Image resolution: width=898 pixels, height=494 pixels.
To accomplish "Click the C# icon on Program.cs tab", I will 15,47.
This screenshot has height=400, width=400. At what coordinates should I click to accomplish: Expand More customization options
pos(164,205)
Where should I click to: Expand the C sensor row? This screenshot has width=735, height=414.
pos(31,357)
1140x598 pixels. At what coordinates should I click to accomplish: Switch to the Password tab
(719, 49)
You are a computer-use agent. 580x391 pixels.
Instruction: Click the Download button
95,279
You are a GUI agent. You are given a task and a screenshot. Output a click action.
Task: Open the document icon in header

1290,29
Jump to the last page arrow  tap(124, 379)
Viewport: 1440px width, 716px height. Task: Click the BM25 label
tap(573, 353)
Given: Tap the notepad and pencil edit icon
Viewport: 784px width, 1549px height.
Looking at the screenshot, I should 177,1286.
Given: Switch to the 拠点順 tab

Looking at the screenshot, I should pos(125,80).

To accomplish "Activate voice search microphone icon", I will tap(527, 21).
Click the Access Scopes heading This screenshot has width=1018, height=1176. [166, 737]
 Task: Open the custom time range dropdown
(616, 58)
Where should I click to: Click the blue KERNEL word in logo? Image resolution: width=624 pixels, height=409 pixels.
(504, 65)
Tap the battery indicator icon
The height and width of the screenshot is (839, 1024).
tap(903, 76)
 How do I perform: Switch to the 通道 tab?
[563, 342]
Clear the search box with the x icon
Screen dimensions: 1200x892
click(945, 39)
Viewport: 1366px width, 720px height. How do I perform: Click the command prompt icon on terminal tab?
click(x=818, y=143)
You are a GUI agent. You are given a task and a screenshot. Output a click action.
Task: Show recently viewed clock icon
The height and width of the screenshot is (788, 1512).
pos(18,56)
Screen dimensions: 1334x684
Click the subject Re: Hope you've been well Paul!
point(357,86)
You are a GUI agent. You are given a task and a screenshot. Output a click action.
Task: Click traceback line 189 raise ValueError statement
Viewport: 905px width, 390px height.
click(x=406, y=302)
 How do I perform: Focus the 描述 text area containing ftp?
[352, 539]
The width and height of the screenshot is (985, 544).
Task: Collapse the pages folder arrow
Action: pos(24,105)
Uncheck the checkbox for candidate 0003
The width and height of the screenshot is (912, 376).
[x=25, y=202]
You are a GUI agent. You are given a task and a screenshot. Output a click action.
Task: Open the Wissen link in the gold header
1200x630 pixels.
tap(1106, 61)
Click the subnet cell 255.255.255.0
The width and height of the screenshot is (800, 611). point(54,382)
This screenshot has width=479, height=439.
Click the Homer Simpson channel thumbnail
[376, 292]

◆ ◆ ◆ ◆

*TASK ITEM*:
Track down every line in the entries that includes the string "will", and copy it.

*WRITTEN RESPONSE*:
To accomplish "Click the C# icon on Program.cs tab", I will 15,47.
To accomplish "Activate voice search microphone icon", I will tap(527, 21).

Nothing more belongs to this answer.